The astronomers studied light from 51 Pegasi b, explanet which lies about 50 light-years from Earth in the direction of constellation Pegasus. 51 Pegasi b is known as a hot-Jupiter — a class of planets that are similar in size and mass to Jupiter, but orbit much closer to their host stars. The exoplanet was spotted in 1995 when it became the first extrasolar planet ever discovered around a normal star.
Since that discovery, more than 1900 exoplanets in 1200 planetary systems have been confirmed and now, astronomers have taken another look at 51 Pegasi b which provide another advance in exoplanet studies.
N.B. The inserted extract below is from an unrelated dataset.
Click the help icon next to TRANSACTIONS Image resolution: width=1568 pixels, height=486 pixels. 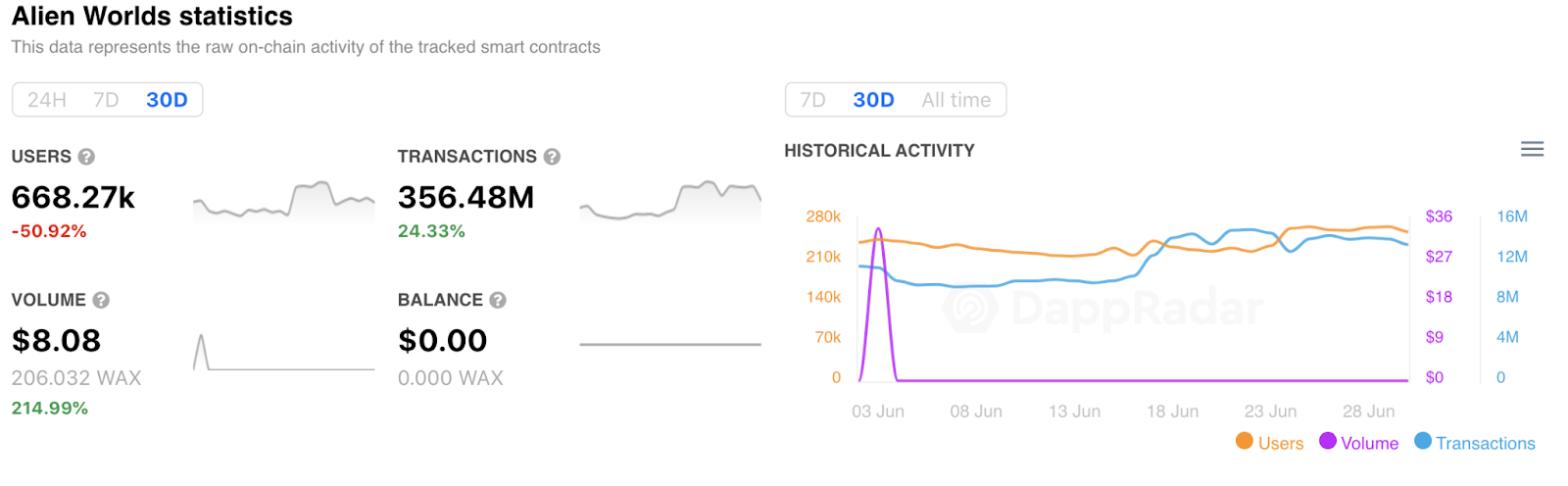tap(552, 157)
The team led by Jorge Martins — University of Porto (Portugal) — has used a new strategy to find 51 Pegasi b which does not depend on finding a planetary transit, and could thus used to study many more exoplanets. This tehnique allows the planetary spectrum to be directly detected in visible light, which means that different characteristics of the planet that are inaccessible to other techniques can be inferred.
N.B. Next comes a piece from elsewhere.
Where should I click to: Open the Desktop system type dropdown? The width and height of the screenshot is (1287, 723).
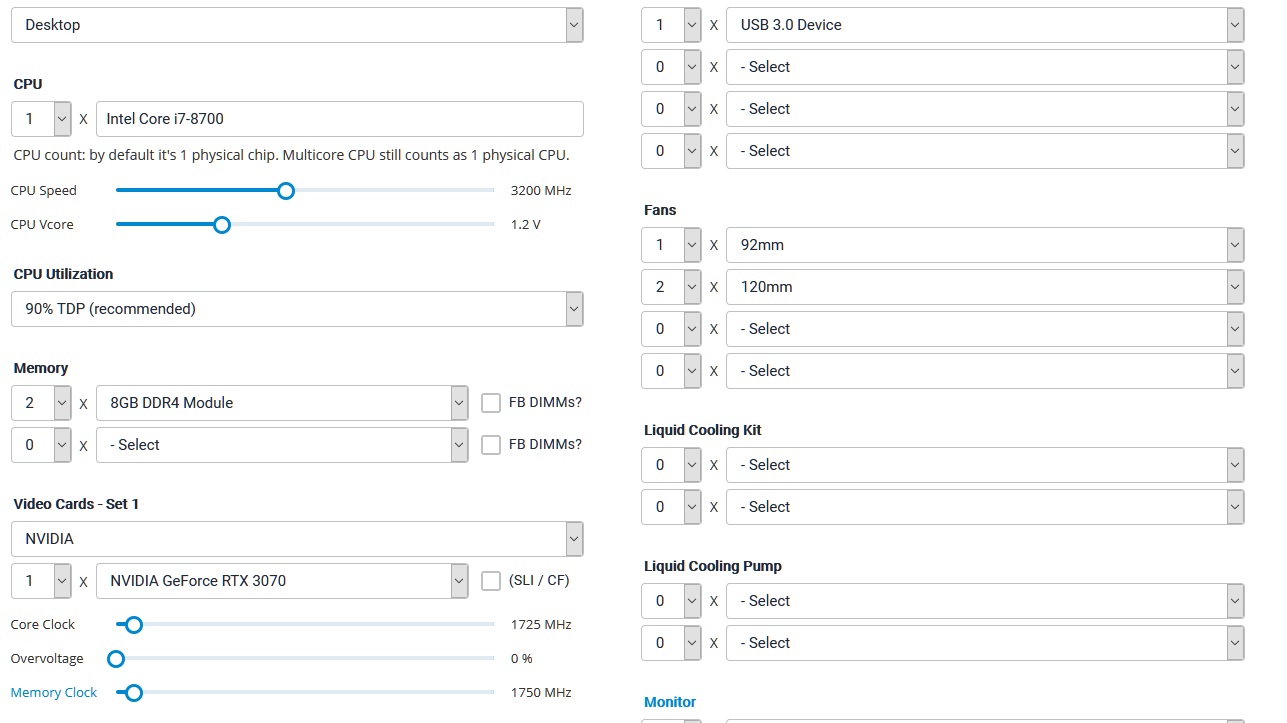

The parent star’s spectrum is used as a template to guide the researchers to look for a similar signature of light reflected from the planet as it describes its orbit. It is an extremely difficult task as planets are dim in comparison to their host stars.
This type of detection technique is of great scientific importance, as it allows us to measure the planet’s real mass and orbital inclination, which is essential to more fully understand the system.
It also allows us to estimate the planet’s reflectivity, or albedo, which can be used to infer the composition of both the planet’s surface and atmosphere.
The main advantage of this method is that we were able to calculate the real mass and orbital inclination [of 51 Pegasi b], allowing a better characterisation of the planetary orbit, something which cannot be done from photometric observations.
51 Pegasi b was found to have a mass about half that of Jupiter’s and an orbit with an inclination of about nine degrees to the direction to the Earth. The planet also seems to be larger than Jupiter in diameter and to be highly reflective. These are typical properties for a hot Jupiter that is very close to its parent star and exposed to intense starlight.
Nuno Santos, of the IA and Universidade do Porto, who is a co-author of the new paper said:
We are now eagerly awaiting first light of the ESPRESSO spectrograph on the VLT so that we can do more detailed studies of this and other planetary systems.